CAROLINE WALTERS, the vice president and treasurer of Joseph Freed & Associates LLC, admitted in a plea agreement that she lied to Cole Taylor Bank about a public financing note issued by the city of Chicago that had been pledged to two different banks as collateral. Walters falsely told Cole Taylor that her company would resolve the other pledge, which had been made to a bank consortium after Cole Taylor’s interest in the note was already secured. At the time Walters made the statement, she knew that the bank consortium had declared JFA to be in default and was no longer negotiating with them, according to the plea agreement.
Walters, 55, of Palatine, pleaded guilty to one count of making a false statement to a financial institution. The conviction carries a maximum sentence of 30 years in prison and a maximum fine of $1,000,000 or twice the gross gain or gross loss resulting from the offense, whichever is greater.
U.S. District Judge Robert M. Dow scheduled a sentencing hearing for June 10, 2016, at 9:00 a.m.
The guilty plea was announced by Zachary T. Fardon, United States Attorney for the Northern District of Illinois; Michael J. Anderson, Special Agent-in-Charge of the Chicago Office of the Federal Bureau of Investigation; and Joseph M. Ferguson, Inspector General for the City of Chicago.

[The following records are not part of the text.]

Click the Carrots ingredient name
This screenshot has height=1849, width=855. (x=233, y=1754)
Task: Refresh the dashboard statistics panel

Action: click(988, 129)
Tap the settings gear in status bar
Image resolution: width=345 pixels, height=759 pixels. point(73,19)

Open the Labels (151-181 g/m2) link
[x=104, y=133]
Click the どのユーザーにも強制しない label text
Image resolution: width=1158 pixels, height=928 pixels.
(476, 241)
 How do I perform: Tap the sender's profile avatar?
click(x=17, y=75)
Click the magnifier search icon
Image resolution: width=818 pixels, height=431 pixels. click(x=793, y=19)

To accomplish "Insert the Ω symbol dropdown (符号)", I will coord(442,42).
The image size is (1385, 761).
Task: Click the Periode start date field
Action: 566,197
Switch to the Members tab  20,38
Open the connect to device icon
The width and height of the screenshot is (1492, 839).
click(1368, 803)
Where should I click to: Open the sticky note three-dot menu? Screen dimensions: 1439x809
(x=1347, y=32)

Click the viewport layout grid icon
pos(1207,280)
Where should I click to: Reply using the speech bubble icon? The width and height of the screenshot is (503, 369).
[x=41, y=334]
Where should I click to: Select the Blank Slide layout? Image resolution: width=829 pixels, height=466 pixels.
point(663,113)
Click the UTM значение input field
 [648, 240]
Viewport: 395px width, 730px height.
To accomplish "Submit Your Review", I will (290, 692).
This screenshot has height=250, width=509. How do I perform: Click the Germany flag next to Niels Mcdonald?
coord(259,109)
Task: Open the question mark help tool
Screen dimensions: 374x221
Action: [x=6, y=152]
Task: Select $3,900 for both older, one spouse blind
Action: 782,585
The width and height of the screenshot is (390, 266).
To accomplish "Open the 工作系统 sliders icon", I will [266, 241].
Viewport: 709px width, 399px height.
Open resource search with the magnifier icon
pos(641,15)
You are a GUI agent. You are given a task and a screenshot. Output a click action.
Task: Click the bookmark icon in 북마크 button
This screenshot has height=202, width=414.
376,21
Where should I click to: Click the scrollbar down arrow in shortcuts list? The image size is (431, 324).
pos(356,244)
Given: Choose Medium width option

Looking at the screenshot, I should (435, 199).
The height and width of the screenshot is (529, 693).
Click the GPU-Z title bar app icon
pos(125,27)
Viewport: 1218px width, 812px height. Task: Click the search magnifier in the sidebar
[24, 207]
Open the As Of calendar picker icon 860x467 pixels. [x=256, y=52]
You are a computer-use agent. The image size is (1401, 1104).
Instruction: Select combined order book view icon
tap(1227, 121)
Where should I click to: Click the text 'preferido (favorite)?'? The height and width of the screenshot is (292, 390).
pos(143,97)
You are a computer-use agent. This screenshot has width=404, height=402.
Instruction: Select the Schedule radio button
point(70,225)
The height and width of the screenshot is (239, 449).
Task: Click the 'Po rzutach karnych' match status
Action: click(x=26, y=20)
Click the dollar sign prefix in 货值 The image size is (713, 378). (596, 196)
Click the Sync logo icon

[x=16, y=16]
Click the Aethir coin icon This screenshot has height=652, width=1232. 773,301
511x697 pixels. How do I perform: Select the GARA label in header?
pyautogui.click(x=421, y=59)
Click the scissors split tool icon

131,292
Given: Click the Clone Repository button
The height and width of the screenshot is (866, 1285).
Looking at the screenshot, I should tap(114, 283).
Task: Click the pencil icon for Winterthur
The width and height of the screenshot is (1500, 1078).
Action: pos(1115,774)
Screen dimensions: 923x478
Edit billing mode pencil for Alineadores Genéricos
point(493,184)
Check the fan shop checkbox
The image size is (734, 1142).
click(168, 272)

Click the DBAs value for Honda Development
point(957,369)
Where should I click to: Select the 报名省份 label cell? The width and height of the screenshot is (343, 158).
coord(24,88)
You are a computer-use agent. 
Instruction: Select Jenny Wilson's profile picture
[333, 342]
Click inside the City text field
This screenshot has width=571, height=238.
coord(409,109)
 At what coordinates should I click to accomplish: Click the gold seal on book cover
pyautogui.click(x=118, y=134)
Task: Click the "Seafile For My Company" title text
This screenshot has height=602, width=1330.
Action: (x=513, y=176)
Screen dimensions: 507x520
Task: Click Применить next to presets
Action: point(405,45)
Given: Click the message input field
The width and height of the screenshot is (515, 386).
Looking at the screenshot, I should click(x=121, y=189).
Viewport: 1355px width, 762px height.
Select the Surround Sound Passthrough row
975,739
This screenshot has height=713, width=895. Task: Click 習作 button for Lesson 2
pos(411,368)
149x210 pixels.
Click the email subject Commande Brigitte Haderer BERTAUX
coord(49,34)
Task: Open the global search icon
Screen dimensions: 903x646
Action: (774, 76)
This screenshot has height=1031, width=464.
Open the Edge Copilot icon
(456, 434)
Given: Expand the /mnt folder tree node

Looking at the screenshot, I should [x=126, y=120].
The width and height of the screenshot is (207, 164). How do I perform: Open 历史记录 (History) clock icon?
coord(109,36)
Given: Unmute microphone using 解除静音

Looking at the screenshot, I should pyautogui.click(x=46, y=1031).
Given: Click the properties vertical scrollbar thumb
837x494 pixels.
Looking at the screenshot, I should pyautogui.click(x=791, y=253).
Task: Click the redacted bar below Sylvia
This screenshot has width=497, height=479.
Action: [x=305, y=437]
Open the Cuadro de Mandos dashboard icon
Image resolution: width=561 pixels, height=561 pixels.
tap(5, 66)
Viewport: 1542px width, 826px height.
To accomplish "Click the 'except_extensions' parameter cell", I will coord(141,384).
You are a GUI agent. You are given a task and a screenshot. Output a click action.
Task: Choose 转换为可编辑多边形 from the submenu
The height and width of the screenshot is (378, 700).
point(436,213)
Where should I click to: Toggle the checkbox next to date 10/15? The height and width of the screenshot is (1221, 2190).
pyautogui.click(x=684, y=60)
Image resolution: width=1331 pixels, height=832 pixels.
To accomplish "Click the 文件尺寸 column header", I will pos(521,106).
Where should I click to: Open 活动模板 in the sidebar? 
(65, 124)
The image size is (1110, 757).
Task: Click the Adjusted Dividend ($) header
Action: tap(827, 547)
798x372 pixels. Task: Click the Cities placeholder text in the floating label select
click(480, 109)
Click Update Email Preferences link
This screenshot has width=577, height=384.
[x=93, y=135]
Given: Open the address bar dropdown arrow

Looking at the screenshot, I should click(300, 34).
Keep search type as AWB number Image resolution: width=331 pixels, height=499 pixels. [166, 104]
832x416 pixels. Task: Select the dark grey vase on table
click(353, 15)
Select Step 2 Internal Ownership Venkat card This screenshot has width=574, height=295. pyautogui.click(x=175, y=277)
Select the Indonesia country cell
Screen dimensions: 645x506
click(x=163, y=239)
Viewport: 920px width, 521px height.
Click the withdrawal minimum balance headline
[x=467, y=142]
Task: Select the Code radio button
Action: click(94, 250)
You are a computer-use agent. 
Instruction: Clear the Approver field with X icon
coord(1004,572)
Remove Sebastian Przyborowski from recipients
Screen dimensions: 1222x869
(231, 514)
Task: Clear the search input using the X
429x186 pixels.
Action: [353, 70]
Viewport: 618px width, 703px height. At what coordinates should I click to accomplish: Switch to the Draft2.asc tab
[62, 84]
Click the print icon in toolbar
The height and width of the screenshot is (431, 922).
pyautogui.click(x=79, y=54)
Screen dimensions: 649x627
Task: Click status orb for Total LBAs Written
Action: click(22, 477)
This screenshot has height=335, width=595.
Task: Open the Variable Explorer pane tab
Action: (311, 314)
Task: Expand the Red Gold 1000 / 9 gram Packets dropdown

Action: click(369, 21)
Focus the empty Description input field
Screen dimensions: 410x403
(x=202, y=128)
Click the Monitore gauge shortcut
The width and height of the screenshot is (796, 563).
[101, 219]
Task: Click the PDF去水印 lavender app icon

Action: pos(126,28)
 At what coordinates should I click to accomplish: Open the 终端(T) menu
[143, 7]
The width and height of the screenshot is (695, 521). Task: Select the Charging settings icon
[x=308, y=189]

Walters was indicted in 2013 along with JFA’s president, LAURANCE H. FREED. Freed, of Chicago, has pleaded not guilty to seven counts of bank fraud, one count of mail fraud, one count of wire fraud, and six counts of making a false statement to a financial institution. His jury trial is scheduled to begin on Feb. 8, 2016, in Judge Dow’s courtroom.
According to Walters’ plea agreement, the city of Chicago in 2002 issued two publicly-financed Tax Increment Financing notes to Uptown Goldblatts Venture LLC, a company formed by JFA to redevelop the former Goldblatt’s Department Store in Uptown. The TIF notes had a combined principal of $6.7 million. Uptown Goldblatts then secured a $15 million loan from Cole Taylor, conditioned on Uptown Goldblatts’ assignment to Cole Taylor of its rights to one of the TIF notes.
Four years later, two other JFA-affiliated entities – DDL LLC and Freed Illinois Holdings LLC – entered into agreements with a bank consortium for a revolving line of credit worth up to $105 million. Uptown Goldblatts became a borrower under the revolving loan agreement through a subsequent deal with LaSalle Bank, which was one of the banks in the consortium and which had recently been acquired by Bank of America. In the LaSalle deal, Uptown Goldblatts pledged the two TIF notes as collateral and also represented that the notes were owned free and clear of any other secured interests. The deal did not mention that one of the notes had already been pledged to Cole Taylor.
In 2009, Uptown Goldblatts and Cole Taylor amended their loan agreement to reflect that Uptown Goldblatts would obtain a release and termination of the double pledge. Walters also personally told Cole Taylor that JFA would resolve the issue as part of its negotiation with the bank consortium to modify and extend its loan, according to the plea agreement. At the time Walters made the statement, however, she knew that the consortium had declared JFA in default and had terminated the negotiations, the plea agreement states.
The government is represented by Assistant U.S. Attorneys Renato Mariotti, Matthew F. Madden and Jessica Romero.